Segment Start: Material shown

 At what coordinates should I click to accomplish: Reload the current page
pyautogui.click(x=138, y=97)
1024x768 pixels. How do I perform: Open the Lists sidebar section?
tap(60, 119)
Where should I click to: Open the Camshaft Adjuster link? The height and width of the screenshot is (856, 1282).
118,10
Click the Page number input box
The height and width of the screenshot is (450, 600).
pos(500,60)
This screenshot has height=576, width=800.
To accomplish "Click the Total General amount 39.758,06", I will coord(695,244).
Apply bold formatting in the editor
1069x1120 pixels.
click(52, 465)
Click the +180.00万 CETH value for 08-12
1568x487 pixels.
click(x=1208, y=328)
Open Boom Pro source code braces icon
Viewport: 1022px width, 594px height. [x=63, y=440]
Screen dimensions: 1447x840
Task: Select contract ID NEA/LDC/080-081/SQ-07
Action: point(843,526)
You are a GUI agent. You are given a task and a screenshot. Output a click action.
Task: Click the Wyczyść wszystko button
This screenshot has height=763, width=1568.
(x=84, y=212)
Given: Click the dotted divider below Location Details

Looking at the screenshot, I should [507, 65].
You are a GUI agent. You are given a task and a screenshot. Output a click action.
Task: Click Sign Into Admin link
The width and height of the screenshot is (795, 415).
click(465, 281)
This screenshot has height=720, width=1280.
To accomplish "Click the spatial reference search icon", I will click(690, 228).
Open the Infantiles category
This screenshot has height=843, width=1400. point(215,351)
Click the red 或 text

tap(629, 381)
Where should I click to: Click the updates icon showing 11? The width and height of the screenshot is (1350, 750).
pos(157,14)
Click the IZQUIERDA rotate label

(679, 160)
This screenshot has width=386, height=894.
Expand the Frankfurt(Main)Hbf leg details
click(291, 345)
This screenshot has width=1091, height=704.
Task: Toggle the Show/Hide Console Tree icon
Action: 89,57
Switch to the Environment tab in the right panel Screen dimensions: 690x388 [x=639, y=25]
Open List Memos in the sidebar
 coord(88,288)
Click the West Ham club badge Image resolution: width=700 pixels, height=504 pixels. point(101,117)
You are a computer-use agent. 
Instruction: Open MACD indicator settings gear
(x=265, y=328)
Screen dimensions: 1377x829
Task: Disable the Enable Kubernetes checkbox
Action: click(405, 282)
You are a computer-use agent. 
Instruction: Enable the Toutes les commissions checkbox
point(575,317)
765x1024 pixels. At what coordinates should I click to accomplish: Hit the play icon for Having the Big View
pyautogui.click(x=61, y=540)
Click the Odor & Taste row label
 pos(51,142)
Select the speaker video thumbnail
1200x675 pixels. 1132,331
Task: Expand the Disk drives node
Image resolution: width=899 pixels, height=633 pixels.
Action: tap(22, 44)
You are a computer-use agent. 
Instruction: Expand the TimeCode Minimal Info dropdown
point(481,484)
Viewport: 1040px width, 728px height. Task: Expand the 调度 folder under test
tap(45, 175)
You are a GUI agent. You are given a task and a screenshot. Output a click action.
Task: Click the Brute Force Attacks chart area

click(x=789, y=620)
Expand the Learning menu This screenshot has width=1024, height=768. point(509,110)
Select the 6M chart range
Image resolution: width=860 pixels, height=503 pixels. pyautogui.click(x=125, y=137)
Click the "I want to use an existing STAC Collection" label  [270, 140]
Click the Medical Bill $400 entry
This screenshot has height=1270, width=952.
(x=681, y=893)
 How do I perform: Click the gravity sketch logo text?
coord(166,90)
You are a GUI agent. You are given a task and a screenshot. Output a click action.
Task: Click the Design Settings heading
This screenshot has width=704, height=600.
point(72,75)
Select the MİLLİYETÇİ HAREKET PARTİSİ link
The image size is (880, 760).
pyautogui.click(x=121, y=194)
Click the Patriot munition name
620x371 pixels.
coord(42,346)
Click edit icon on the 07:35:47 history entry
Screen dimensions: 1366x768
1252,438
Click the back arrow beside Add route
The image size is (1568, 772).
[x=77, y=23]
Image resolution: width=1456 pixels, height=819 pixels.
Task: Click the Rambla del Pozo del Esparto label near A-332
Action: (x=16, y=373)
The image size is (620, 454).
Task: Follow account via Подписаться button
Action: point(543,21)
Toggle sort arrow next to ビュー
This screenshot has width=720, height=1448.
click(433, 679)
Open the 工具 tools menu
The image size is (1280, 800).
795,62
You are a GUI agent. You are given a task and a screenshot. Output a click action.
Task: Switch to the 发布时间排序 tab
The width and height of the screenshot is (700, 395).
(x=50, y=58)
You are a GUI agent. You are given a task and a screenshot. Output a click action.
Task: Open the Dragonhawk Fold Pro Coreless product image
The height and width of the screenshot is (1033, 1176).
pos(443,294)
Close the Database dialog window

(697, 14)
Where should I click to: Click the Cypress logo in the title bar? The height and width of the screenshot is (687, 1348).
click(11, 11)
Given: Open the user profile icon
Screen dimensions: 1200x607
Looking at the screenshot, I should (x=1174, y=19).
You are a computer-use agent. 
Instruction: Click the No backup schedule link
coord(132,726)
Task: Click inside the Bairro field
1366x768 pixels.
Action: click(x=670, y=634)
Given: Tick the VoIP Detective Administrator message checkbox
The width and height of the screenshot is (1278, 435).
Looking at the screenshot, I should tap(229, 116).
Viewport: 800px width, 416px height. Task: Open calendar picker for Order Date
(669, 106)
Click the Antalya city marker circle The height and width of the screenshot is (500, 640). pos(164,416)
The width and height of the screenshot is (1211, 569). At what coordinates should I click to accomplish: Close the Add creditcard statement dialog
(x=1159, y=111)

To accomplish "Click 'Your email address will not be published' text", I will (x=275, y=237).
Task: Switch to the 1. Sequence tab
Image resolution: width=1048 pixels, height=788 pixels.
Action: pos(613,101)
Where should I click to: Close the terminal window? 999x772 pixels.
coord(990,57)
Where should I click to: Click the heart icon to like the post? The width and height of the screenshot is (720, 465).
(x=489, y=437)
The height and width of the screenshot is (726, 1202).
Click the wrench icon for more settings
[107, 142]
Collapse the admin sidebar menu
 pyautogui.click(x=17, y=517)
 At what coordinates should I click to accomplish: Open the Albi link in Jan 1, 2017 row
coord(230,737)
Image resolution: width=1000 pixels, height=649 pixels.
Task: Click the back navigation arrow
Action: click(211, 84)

Segment End: Material shown

- What you should do -
Where a line above holds the string "Switch", show that line.

- Solution to this task -
Switch to the Environment tab in the right panel Screen dimensions: 690x388 [x=639, y=25]
Task: Switch to the 发布时间排序 tab
Task: Switch to the 1. Sequence tab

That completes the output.